I think that, given a set P like we’re talking about, x < y iff y - x is in P induces an alternative (partial) ordering on F. For the right choice of P, you get your original ordering back, but I don’t think you can take that to mean that P is unique for a given ordering.
Sorry, bad wording on my part. What I was trying to say is that there is a bijection between total orderings on F and sets P satisfying your criteria: given an ordering < you can find a P, and given a P you can find an ordering.
I agree that a given ordered field can have multiple such sets (as my earlier example Q[sqrt(2)] showed).
I thought about this a little more and generalized my quadratic example:
Suppose x[sub]i[/sub] are the real roots of a polynomial p (in Q), of degree n, which is irreducible over Q. Then Q[x[sub]i[/sub]] is an algebraic extension of Q, a vector space of dimension n over Q. The Q[x[sub]i[/sub]] are isomorphic as fields, since they are all Q/p(x) (the ring of polynomials with rational coefficients, modulo the congruence p(x)==0).

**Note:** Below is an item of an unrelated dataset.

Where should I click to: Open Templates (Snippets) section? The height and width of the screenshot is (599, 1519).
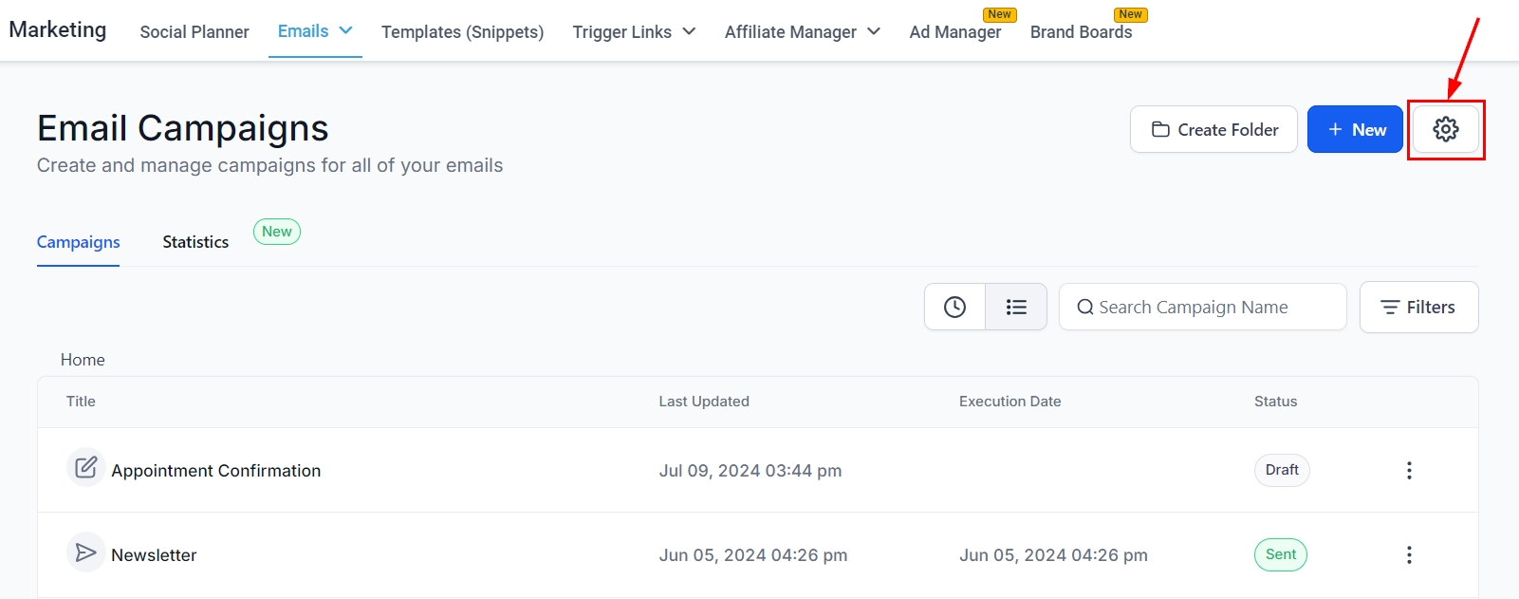462,32
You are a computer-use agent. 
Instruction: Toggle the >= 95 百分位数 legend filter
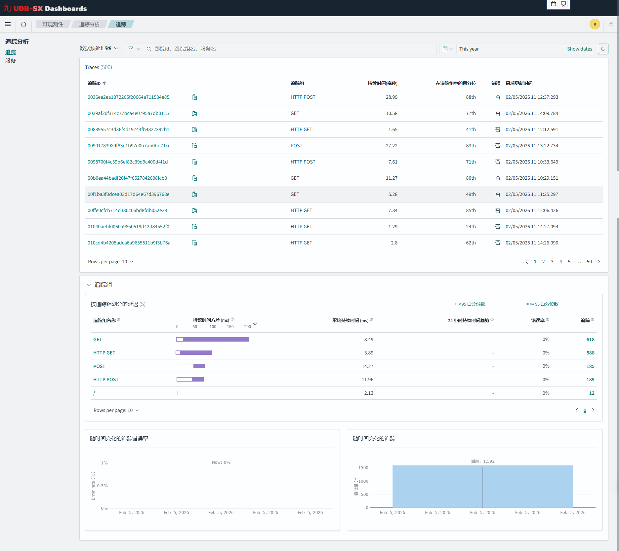click(x=542, y=304)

We can impose a total order < on Q/p(x), by the order induced from R. Specifying an order is equivalent (as I said above) to defining the set of positive values (the elements y which satisfy y > 0). Specifying an order is also equivalent to defining a real root x[sub]i[/sub] of p(x): Writing
a = (a[sub]0[/sub],a[sub]1[/sub],…,a[sub]n-1[/sub]) = a[sub]0[/sub] + a[sub]1[/sub]x + … + a[sub]n-1[/sub]x[sup]n-1[/sup]
for an element a of Q/p(x) (a[sub]i[/sub] in Q), the total order can be used to find the subset of Q={(q,0,…,0)} containing all values less than (0,1,0,…,0)=x; but this is just a Dedekind cut and so defines the real number x.
So for an algebraic extension, the number of possible orderings (and hence the number of sets P satisfying the OP’s criteria) should equal the number of real roots of p. For a quadratic field, this is either 0 (e.g., Q[sqrt(-2)]) or 2, but fields with any desired number of orderings should thus exist.
Does this seem right to you? … I still need to think about transcendental extensions.